START Source information

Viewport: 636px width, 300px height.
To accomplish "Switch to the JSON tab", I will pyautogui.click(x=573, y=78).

END Source information
START Source information

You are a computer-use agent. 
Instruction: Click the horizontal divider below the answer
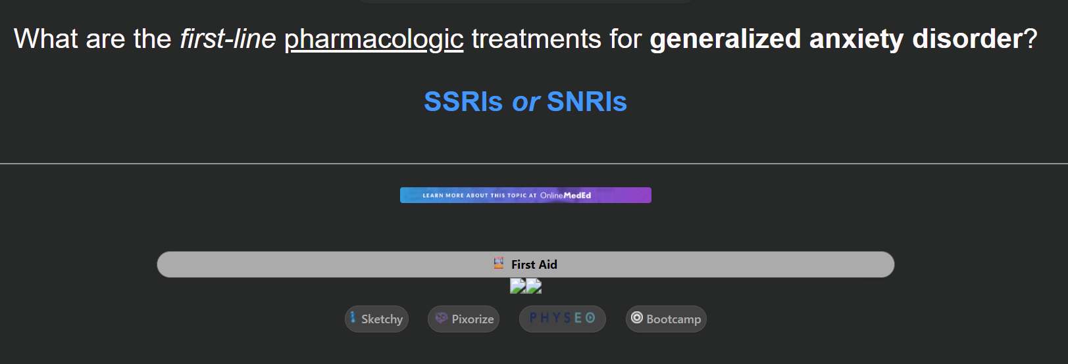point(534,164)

END Source information
START Source information

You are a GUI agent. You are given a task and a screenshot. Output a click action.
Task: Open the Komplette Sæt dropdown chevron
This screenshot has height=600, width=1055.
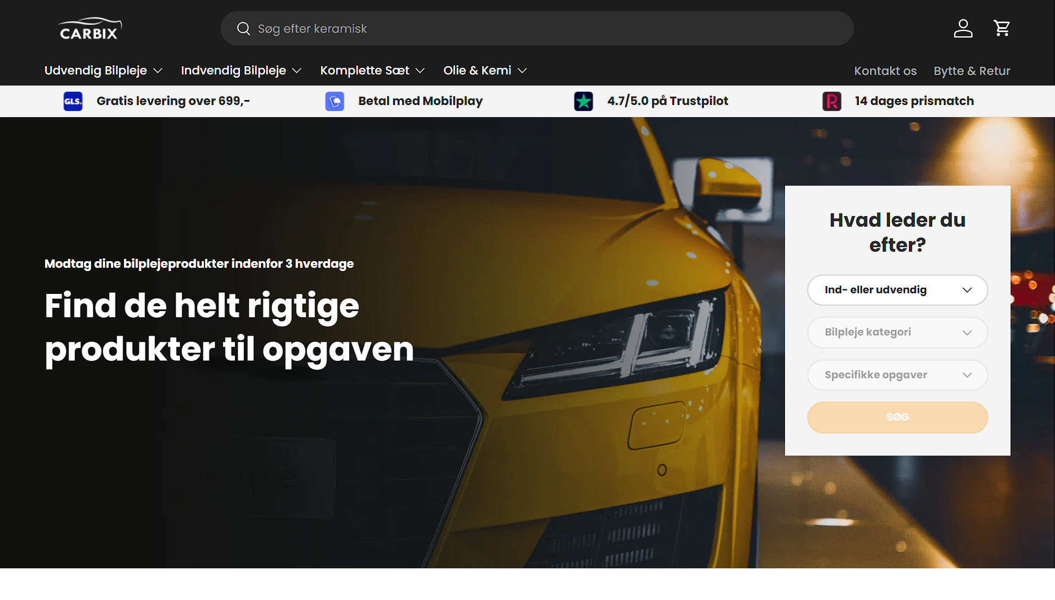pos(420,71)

END Source information

- **Problem requirements**:
Say how many lines of the listing above contain "agent", giving nothing but the number.

- **Response box**:
2